__Records for the exercise__
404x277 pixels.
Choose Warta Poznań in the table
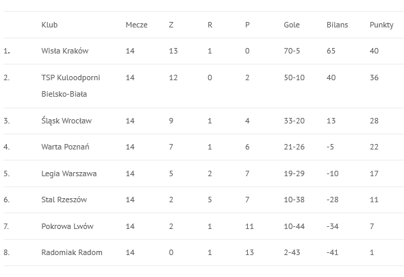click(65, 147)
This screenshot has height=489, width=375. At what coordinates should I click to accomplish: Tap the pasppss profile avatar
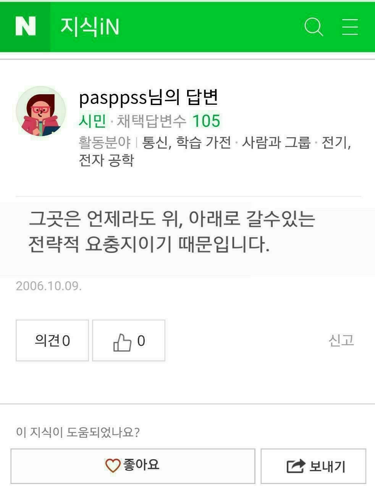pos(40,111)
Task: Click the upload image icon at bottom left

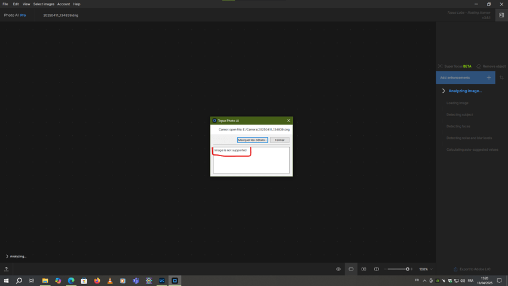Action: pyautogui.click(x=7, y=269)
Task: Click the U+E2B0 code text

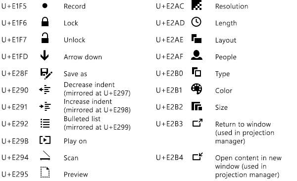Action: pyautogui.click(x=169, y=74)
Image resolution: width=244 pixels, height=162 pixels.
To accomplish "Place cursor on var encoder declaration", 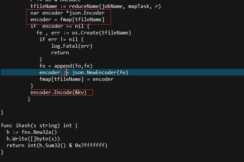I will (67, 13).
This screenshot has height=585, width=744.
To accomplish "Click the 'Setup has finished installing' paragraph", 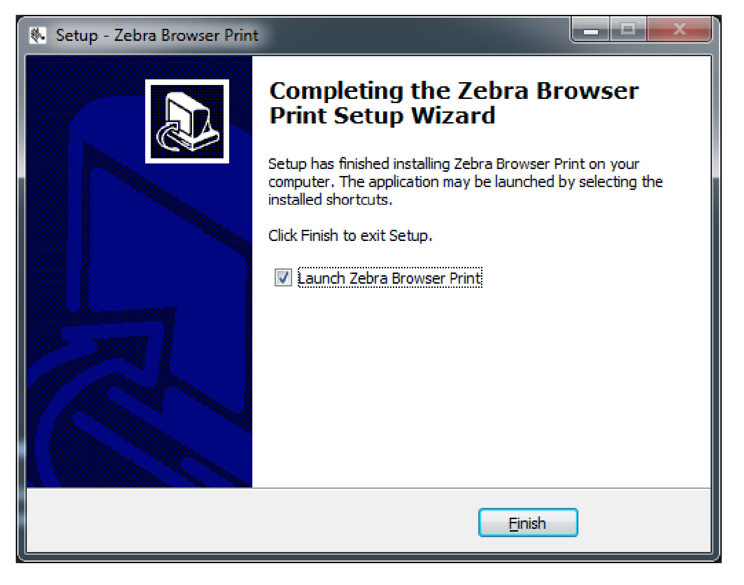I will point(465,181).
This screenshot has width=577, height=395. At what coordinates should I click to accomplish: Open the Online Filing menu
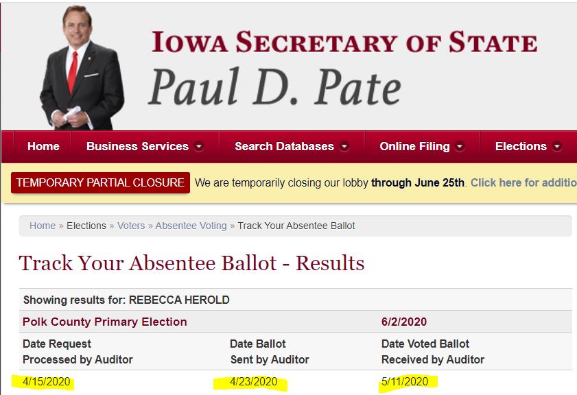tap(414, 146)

__Task description__
The copy must begin with the line containing "This screenshot has width=577, height=395.", end with the last line of the material, match each line exactly, and hold no pictures.

__Exercise answer__
This screenshot has width=577, height=395. At what coordinates should I click to accomplish: Open the Online Filing menu
tap(414, 146)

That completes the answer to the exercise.